start RECORD LIST

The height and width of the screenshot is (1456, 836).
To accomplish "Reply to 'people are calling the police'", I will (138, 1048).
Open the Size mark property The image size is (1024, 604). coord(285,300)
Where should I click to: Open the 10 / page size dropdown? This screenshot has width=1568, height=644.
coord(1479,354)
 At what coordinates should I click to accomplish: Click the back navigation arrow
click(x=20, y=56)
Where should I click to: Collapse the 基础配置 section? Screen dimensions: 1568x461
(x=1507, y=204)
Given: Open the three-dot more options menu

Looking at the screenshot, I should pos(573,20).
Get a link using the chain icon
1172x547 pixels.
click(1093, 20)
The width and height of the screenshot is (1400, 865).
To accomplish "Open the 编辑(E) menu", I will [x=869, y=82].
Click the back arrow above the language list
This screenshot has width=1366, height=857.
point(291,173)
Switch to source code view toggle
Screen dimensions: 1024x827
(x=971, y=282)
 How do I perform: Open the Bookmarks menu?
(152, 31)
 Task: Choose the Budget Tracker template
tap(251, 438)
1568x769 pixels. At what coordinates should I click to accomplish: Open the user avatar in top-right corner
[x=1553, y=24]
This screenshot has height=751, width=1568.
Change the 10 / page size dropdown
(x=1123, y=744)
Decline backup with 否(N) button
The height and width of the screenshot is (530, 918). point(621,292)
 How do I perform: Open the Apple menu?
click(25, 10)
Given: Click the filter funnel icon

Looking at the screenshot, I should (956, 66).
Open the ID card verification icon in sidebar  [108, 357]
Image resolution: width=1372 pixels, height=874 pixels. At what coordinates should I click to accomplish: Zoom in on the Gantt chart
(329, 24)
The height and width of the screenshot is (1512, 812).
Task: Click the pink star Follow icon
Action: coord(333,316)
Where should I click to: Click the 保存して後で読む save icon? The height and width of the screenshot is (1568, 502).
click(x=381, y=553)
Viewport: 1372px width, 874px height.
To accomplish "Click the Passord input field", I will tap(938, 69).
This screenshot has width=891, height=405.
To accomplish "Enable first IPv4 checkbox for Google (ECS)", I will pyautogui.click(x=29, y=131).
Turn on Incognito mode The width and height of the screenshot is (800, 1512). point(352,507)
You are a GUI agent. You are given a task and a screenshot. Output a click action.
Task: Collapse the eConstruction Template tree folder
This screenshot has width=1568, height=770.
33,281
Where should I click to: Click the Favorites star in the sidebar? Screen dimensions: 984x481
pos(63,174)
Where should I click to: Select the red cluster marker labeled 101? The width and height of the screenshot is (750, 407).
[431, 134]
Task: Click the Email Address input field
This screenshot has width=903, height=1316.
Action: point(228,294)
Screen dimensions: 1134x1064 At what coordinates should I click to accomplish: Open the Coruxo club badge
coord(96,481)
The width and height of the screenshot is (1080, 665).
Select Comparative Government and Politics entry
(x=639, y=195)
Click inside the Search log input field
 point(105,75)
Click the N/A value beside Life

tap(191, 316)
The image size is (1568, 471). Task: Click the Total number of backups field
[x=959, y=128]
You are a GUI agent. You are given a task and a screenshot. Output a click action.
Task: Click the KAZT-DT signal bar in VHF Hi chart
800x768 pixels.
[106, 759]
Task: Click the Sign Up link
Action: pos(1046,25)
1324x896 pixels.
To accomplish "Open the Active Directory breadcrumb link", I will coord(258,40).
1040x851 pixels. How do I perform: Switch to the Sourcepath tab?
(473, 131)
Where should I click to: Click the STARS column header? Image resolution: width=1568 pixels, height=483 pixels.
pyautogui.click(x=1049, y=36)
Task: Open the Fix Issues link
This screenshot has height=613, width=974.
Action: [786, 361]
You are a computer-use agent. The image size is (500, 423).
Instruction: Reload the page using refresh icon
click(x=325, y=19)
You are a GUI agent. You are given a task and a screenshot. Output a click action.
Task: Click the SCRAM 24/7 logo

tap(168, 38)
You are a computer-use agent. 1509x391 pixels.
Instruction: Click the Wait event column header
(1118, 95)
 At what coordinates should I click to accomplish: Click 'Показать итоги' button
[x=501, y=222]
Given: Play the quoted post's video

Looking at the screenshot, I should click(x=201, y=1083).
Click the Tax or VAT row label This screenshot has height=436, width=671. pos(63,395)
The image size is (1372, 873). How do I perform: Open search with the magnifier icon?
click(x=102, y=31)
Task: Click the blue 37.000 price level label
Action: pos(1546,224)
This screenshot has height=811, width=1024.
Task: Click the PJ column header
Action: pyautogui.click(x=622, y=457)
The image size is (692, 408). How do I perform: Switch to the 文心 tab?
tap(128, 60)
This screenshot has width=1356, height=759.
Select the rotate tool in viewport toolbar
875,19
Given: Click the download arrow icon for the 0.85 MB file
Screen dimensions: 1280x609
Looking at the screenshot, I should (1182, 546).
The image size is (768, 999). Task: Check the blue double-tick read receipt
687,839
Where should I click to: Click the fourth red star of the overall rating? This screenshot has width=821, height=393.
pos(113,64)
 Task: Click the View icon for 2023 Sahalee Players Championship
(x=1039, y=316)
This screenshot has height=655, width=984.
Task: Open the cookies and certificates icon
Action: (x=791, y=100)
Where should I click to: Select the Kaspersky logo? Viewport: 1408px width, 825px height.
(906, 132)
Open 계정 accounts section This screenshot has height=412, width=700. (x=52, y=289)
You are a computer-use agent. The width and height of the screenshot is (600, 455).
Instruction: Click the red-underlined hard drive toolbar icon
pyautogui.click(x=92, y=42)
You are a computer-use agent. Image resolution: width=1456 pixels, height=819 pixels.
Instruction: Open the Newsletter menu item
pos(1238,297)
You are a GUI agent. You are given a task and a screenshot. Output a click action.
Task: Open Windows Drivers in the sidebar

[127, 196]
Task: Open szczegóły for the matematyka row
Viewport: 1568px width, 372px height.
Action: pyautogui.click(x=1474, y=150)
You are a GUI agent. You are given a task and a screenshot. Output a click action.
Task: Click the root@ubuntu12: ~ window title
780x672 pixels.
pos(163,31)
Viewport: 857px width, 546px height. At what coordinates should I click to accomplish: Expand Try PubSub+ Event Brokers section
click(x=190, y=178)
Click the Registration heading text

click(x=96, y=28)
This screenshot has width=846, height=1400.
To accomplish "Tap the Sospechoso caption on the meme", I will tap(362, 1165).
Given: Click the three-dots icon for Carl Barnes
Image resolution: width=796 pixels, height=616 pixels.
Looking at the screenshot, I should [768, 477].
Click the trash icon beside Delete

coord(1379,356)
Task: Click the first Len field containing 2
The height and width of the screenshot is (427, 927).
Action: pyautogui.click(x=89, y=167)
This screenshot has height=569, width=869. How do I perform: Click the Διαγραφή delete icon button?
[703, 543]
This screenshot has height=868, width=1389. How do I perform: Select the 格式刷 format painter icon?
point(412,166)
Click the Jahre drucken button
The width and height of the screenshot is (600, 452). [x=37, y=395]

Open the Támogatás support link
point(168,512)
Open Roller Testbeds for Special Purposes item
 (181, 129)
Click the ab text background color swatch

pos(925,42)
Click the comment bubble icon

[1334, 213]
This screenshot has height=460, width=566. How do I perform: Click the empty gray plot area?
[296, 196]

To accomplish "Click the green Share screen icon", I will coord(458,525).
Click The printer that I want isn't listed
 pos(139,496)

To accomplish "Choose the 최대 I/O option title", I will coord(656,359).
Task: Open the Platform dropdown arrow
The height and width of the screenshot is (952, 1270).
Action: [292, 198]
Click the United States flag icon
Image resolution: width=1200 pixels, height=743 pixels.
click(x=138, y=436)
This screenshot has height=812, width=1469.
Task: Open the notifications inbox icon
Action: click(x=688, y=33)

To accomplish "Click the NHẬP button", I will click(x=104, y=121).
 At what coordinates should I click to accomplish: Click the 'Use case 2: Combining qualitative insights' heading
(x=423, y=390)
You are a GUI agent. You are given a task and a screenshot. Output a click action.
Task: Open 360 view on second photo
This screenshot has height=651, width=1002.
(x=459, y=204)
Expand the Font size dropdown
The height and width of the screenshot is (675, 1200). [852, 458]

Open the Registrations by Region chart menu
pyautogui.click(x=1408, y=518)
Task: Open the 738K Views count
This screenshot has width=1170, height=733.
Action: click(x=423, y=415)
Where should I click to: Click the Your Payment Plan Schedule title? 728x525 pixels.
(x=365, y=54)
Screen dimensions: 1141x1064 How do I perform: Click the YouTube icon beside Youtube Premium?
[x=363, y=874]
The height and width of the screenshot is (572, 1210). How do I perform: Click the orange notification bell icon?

end RECORD LIST

Copy out every line between the ones holding "You are a computer-use agent. The image" and "[x=501, y=222]", inclusive, along with the requests, and add 68 to each coordinate number in the answers.

You are a computer-use agent. The image size is (500, 423).
Instruction: Reload the page using refresh icon
click(x=393, y=87)
You are a GUI agent. You are given a task and a screenshot. Output a click action.
Task: Click the SCRAM 24/7 logo

tap(236, 106)
You are a computer-use agent. 1509x391 pixels.
Instruction: Click the Wait event column header
(1186, 163)
 At what coordinates should I click to accomplish: Click 'Показать итоги' button
[x=569, y=290]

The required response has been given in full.